What Davidshall is for shopping, St. Knuts is for eating and drinking. Though you also find some gorgeous stores here too, I especially liked this neighborhood for all its cozy coffee shops, bakeries, and eateries. I could have easily spent all three days in St. Knuts, eating my way around because the options are endless and all so delicious.
If you are looking for a little change in (architectural) scenery, head over to Malmö’s canals and western harbor. This part of Malmö is in total contrast to its medieval old town but equally impressive. The weather and my broken umbrella didn’t really allow me to explore much of the beach-side but I heard it’s beautiful, especially in summer.
Eat & Drink
There are two things I don’t lose much time on when I land in Sweden. First, I always have an oatmilk (Oatly) cappuccino the second after I have checked in to my hotel or Airbnb. Followed by a freshly baked cinnamon, cardamom or saffron bun. Though I feel like there hasn’t ever been an oatmilk cappuccino I didn’t like at all, there only have been a few I really loved and will tell my children about one day. One of those I drank at Solde Kaffeebar, an Italian-style coffee shop that was recommended to me by a few people. Solde only sources coffee that is traceable to the farmer and they roast their beans in-house, too.

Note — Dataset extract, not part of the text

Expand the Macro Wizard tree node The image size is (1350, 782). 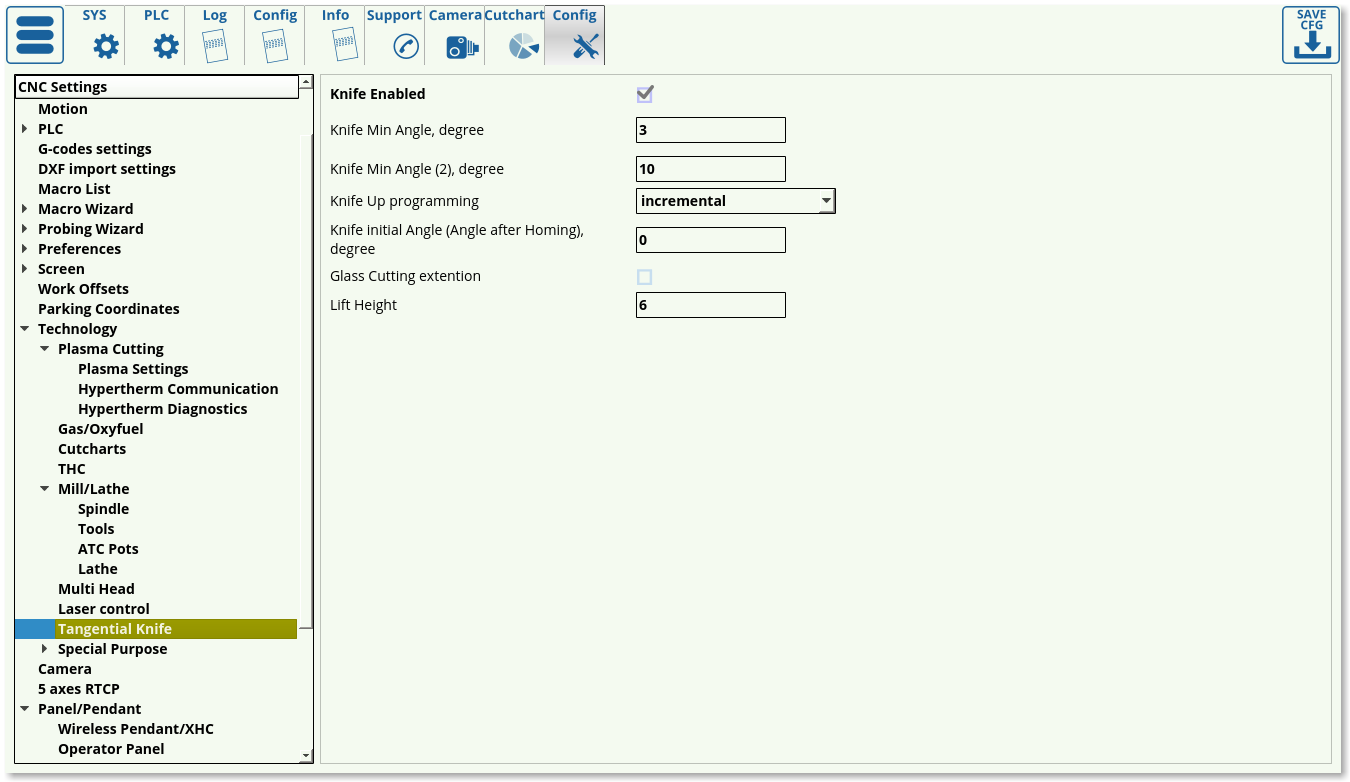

One of those places where you instantly feel at home, Jord is a cute and light-filled cafe and boutique that serves amazing breakfast and pastries. I tried the millet porridge which did not taste like your average oatmeal but had a beautiful texture and was topped with delicious berries, seeds and figs. Jord also hosts a little shop section which is filled with gorgeous items, most of them from local designers and artists.
If you don’t find a table or seat at Uggla, there are two other cafes just a stone throw away. Unfortunately, I didn’t have time to visit them but heard only good things about their quality of coffee and food: Cafe No. 6 (Mäster Henriksgatan 6, 211 58 Malmö) and Söderberg & Sara (Mäster Danielsgatan 3, 211 58 Malmö).